● What the task asks
Write out each of the lines below verbatim.

::::

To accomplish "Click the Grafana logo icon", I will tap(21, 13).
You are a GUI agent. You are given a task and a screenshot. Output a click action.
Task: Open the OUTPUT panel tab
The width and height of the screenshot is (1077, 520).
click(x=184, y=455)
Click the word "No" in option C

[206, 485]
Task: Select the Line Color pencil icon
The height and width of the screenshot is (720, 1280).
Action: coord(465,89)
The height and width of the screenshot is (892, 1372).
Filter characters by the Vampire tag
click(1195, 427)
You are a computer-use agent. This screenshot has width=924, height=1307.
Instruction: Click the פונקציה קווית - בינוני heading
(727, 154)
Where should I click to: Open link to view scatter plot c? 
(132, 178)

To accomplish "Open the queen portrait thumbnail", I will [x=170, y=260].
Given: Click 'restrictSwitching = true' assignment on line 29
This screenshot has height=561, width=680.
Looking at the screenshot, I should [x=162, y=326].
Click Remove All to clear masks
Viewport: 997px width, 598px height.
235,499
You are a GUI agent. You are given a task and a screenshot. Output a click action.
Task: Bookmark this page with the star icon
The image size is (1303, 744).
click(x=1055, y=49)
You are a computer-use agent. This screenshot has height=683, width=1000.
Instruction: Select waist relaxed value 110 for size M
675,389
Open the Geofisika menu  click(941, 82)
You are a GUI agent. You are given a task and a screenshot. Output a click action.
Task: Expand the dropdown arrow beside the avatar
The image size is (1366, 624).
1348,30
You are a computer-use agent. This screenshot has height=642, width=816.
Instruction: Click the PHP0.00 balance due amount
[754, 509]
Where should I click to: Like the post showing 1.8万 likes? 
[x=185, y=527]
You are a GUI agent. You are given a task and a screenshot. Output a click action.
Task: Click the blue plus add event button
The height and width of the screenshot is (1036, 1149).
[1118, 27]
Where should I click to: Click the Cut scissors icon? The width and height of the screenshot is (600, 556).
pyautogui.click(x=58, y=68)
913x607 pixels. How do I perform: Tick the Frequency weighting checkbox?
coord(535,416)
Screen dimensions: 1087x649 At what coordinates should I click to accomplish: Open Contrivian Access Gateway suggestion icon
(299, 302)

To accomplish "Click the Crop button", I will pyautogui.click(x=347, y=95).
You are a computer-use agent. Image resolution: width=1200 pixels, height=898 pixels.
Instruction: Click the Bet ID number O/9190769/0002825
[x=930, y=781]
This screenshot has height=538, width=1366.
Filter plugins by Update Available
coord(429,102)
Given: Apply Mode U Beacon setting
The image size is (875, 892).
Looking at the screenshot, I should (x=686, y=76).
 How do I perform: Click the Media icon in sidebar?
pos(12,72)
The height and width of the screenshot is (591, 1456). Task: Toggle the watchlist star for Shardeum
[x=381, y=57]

::::

● Reply to the task
To accomplish "Click the Grafana logo icon", I will tap(21, 13).
You are a GUI agent. You are given a task and a screenshot. Output a click action.
Task: Open the OUTPUT panel tab
The width and height of the screenshot is (1077, 520).
click(x=184, y=455)
Click the word "No" in option C

[206, 485]
Task: Select the Line Color pencil icon
The height and width of the screenshot is (720, 1280).
Action: coord(465,89)
The height and width of the screenshot is (892, 1372).
Filter characters by the Vampire tag
click(1195, 427)
You are a computer-use agent. This screenshot has width=924, height=1307.
Instruction: Click the פונקציה קווית - בינוני heading
(727, 154)
Where should I click to: Open link to view scatter plot c? 
(132, 178)

To accomplish "Open the queen portrait thumbnail", I will [x=170, y=260].
Given: Click 'restrictSwitching = true' assignment on line 29
This screenshot has height=561, width=680.
Looking at the screenshot, I should [x=162, y=326].
Click Remove All to clear masks
Viewport: 997px width, 598px height.
235,499
You are a GUI agent. You are given a task and a screenshot. Output a click action.
Task: Bookmark this page with the star icon
The image size is (1303, 744).
click(x=1055, y=49)
You are a computer-use agent. This screenshot has height=683, width=1000.
Instruction: Select waist relaxed value 110 for size M
675,389
Open the Geofisika menu  click(941, 82)
You are a GUI agent. You are given a task and a screenshot. Output a click action.
Task: Expand the dropdown arrow beside the avatar
The image size is (1366, 624).
1348,30
You are a computer-use agent. This screenshot has height=642, width=816.
Instruction: Click the PHP0.00 balance due amount
[754, 509]
Where should I click to: Like the post showing 1.8万 likes? 
[x=185, y=527]
You are a GUI agent. You are given a task and a screenshot. Output a click action.
Task: Click the blue plus add event button
The height and width of the screenshot is (1036, 1149).
[1118, 27]
Where should I click to: Click the Cut scissors icon? The width and height of the screenshot is (600, 556).
pyautogui.click(x=58, y=68)
913x607 pixels. How do I perform: Tick the Frequency weighting checkbox?
coord(535,416)
Screen dimensions: 1087x649 At what coordinates should I click to accomplish: Open Contrivian Access Gateway suggestion icon
(299, 302)

To accomplish "Click the Crop button", I will pyautogui.click(x=347, y=95).
You are a computer-use agent. Image resolution: width=1200 pixels, height=898 pixels.
Instruction: Click the Bet ID number O/9190769/0002825
[x=930, y=781]
This screenshot has height=538, width=1366.
Filter plugins by Update Available
coord(429,102)
Given: Apply Mode U Beacon setting
The image size is (875, 892).
Looking at the screenshot, I should (x=686, y=76).
 How do I perform: Click the Media icon in sidebar?
pos(12,72)
The height and width of the screenshot is (591, 1456). Task: Toggle the watchlist star for Shardeum
[x=381, y=57]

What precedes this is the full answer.